Vince Cable's proposals for graduate tax: Your response
People with university degrees in England may be asked to pay a graduate tax in future.
Business Secretary Vince Cable is suggesting the change to make England's student funding system fairer and more sustainable.
BBC News website readers have been sending in their reaction:
Natasha Thorley, Staffordshire
I graduated from my textile design course at university on Wednesday. I have graduated at a time that is incredibly difficult to find work, even part-time work.
This recent news is just another load on my already stressed mind. I'm looking for jobs outside of this country now because I am sick to death of hearing stories about people working hard to earn lots of money then it all getting taken away for ever increasing tax.
I just feel like the whole situation is not thought through properly. I have worked my way through university with a part-time job to feed myself and pay for the equipment needed to pass my course such as paints, paper, boards, dye and fabric.

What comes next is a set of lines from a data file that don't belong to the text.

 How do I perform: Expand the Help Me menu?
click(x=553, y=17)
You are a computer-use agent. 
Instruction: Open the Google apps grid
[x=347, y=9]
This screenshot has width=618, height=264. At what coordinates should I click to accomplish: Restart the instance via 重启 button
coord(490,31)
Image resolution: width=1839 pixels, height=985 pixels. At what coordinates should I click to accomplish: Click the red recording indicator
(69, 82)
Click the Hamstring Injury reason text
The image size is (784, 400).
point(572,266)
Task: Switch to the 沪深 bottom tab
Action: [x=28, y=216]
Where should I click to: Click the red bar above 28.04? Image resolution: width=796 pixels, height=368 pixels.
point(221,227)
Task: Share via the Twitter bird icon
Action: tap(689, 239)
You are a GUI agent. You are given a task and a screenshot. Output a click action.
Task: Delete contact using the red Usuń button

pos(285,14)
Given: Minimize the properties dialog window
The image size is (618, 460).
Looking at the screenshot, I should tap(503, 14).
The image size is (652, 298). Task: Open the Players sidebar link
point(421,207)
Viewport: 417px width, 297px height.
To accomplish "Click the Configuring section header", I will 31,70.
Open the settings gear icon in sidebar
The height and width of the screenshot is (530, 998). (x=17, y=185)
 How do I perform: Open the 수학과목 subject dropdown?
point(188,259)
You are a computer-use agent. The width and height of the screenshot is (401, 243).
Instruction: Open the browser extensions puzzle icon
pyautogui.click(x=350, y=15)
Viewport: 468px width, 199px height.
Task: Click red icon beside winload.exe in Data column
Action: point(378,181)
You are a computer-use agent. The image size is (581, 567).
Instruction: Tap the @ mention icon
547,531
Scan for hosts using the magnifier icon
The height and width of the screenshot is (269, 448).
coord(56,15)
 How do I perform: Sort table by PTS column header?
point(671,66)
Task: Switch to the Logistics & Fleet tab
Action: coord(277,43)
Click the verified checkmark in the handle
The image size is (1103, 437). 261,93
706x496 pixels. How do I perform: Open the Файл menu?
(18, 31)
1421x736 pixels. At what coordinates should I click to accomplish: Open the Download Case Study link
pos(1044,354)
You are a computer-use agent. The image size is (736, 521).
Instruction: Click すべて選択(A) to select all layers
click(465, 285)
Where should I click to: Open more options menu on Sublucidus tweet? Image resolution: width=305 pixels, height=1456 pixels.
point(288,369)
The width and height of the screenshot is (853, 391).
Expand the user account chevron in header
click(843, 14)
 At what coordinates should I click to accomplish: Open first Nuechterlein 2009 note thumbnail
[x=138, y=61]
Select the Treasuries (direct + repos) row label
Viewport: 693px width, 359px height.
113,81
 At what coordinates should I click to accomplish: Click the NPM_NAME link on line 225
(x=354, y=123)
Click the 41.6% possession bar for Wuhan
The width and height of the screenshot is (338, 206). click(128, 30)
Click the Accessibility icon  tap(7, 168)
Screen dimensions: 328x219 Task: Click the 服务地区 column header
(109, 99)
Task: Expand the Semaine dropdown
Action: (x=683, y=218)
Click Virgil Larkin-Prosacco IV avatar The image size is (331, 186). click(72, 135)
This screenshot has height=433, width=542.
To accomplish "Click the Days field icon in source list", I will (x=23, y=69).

I only received a low student loan which was based on family income.
Yes, my dad has a well paid job, but his tax payments and cost of living are so high that he hasn't been able to afford to support me through university. Financially I have been a lot worse off than my friends who have received extra grants and benefits, as they come from a single parent or low income families.
It really is not a fair system. I don't think that punishing us for wanting to educate ourselves is going to help the country's financial problems.
Since the recession I have done nothing but worry about whether or not I can get a job in the area I want to be in, and now to think that even if I did, I might be better off financially in a job that doesn't require a degree.
Tom Merriman, Thame, Oxfordshire
As a current university student who has a further two years remaining of my degree, a rise in tuition fees to a proposed £7,000 a year, plus a graduate tax system will just simply be unfair, punishing and rather ludicrous.
It is a very worrying proposition by the new government, and if carried out, would inevitably wipe out at least one - maybe two - types of students - the lower and middle classes - from university.
Higher education would be exclusively for the wealthy, taking the whole education in this country back to the early 1980s. Where is the progression in that?
Tread carefully ConDems because this is a potentially dangerous area, which will affect so many.